MAGELANG, solotrust.com- Festival Payung Indonesia kembali hadir dengan anggun pada tempat asalnya, ibu segala payung yakni Borobudur. Berbagai ragam payung Nusantara akan hadir, menyemarakkan perayaan tahunan ini, yang berlangsung tiga hari, pada 7, 8 dan 9 September 2018. Dengan tema Lalitavistara, kisah yang terpapar pada relief Borobudur, merayakan payung sebagai penanda kelahiran, berbagai tahap kehidupan, keagungan dan kematian. Payung menjadi simbol sekaligus penanda dalam siklus kehidupan dan perekat keberagaman.
Sebagaimana penyelenggaraan sebelumnya di berbagai tempat di Solo, festival ini menjadi perayaan rakyat terbesar yang dihadiri berbagai kalangan masyarakat. Perayaan kehangatan yang digelar dalam ‘Sepayung Indonesia’.
Selama tiga hari pengunjung akan dimanjakan dengan berbagai ragam tradisi payung dari pelosok tanah air, seperti Jepara, Banyumas, Tasikmalaya, Tegal, Kendal, Malang dan Juwiring (Klaten).

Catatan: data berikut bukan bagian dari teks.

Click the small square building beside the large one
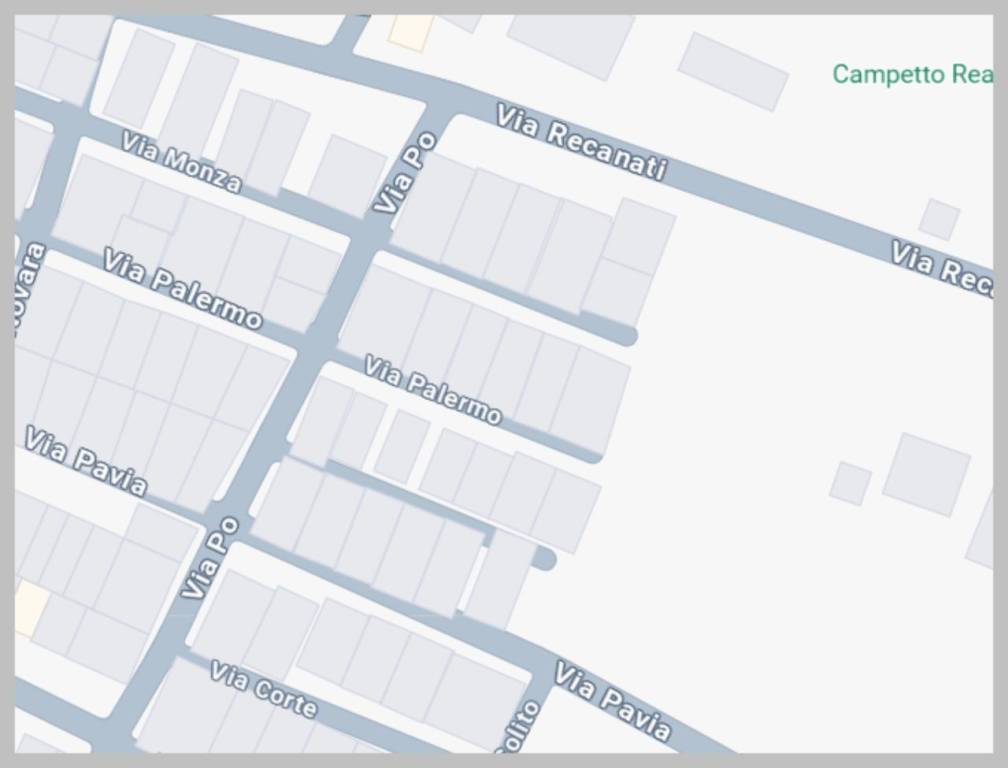tap(850, 483)
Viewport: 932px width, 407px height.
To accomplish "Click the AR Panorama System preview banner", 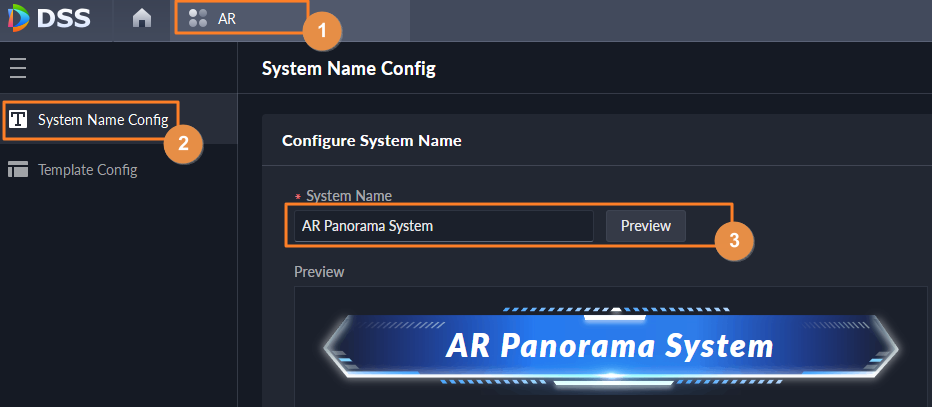I will tap(610, 346).
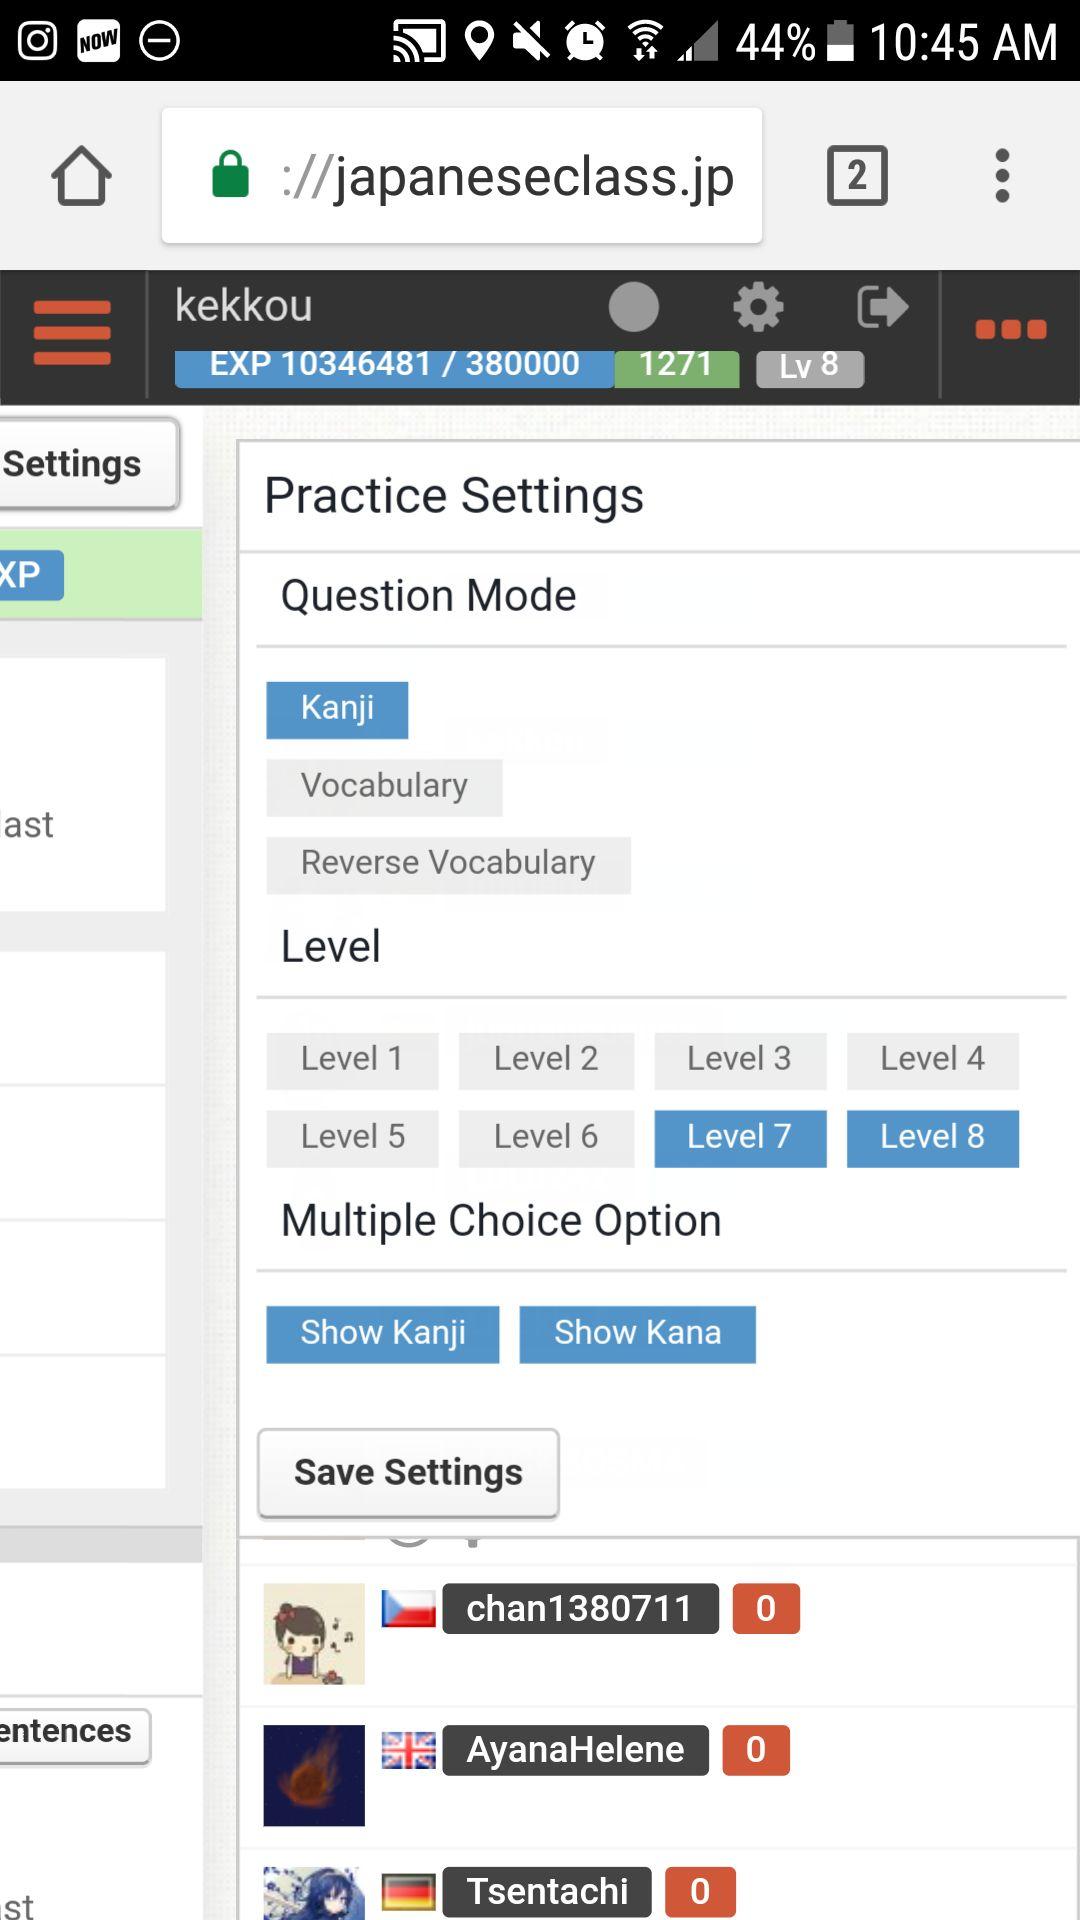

Beragam grup tari, musik, fashion dan komunitas kreatif dari Lumajang, Padang, Makassar, Banjarbaru (Kalsel), Bengkulu, Lampung Utara, Sumba Timur, Bali, Malang, Surabaya, Solo, Jakarta, Yogyakarta dan berbagai daerah lainnya, berpartisipasi juga para perancang busana muda.
Festival Payung Indonesia mempertemukan perajin payung, seniman, pekerja seni dan komunitas kreatif untuk melestarikan payung tradisional Indonesia dan mengeksplorasi tradisi payung Indonesia hingga batas terjauhnya dengan melibatkan partisipasi beragam masyarakat.
Partisipan festival tidak hanya dari dalam negeri, melainkan juga dari Jepang, India, Pakistan dan Thailand. Untuk delegasi Thailand memang sudah rutin selalu hadir. Karena Festival Payung Indonesia dan Bo Sang Umbrella Festival (Tonpao, Provinsi Chiang Mai, Thailand) sudah melakukan hubungan sister-festival sejak 2016, yang punya visi bersama menuju Asian Umbrella Community.
Dibuka oleh Arak-Arakan Payung Nusantara yang mengelilingi Borobudur, menapaki kembali jalan purba yang dilalui para peziarah dunia bersama masyarakat sekitar. Pagi, siang dan sore hari terdapat pentas tari dan musik, workshop pembuatan payung, workshop payung ecoprint, dan pameran payung lontar.
Bersama sama juga menjelajahi citarasa sajian kuliner klasik RASAKALA, yang meramu kembali kekayaan rasa yang digali kembali dari artefak sunyi Borobudur.
Malam hari mendengarkan lantunan sunyi ATA RATU dari Sumba Timur, Suara Semesta AYU LAKSMI dari Bali, kidung kontemporer dari ENDAH LARAS.
Di puncak acara, terdapat Anugerah Payung Indonesia untuk Syofyani Yusaf maestro tari dari Padang, Ata Ratu maestro musik Jungga (alat musik tradisional Sumba Timur), dan Mukhlis Maman maestro musik Kuriding (alat musik tradisional Kalimantan Selatan).
Festival Payung Indonesia merupakan festival rakyat yang diselenggarakan, didukung dan diperuntukan bagi masyarakat kreatif. Komunitas lokal dilibatkan sejak dalam perencanaan dan bersama-sama menyelenggarakan serta menyambut pengunjung dengan terbuka. Kemeriahan juga diselenggarakan di lima Balkondes (Balai Perekonomian Desa) yang tersebar di Wanurejo, Ngadiharjo, Borobudur, Karangrejo dan Bumiharjo.
Kemeriahan pada kegiatan “Festival Payung Indonesia 2018” juga mendapat dukungan dari PLN sebagai salah satu BUMN pemegang kuasa usaha kelistrikandi Indonesia yang juga turut memperhatikan budaya nasional.
Kepala Satuan Komunikasi Korporat PLN, I Made Suprateka menyatakan bahwa Festival Payung Indonesia 2018 yang diselenggarakan di komplek Candi Borobudur diharapkan dapat mendorong dan meningkatkan pertumbuhan keekonomian masyarakat di lingkungan sekitarnya.
“Dengan hadirnya beberapa negara peserta dari manca negara dan tentunya berbagai kelompok budaya nasional tentunya dapat lebih mengembangkan pariwisata Indonesia khususnya Candi Borobudur dan berbagai fasilitas pendukung lain seperti Balkondes Ngadiharjo yang menjadi salah satu lokasi kegiatan Festival Payung Indonesia 2018.” Ungkapnya.
Penyelenggaraan Festival Payung Indonesia 2018, dibayangi peringatan 70 tahun Kongres Kebudayaan 1948 yang diselenggarakan di Magelang. Pertemuan kebudayaan pertama yang bersejarah dihadiri oleh Presiden Soekarno, Wakil Presiden Hatta, Panglima besar Soedirman, Ki Hajar Dewantara dan seluruh budayawan pada masanya. “Kongres Kebudayaan yang dengan tegas mencanangkan bahwa kita berada dalam payung bersama Indonesia.”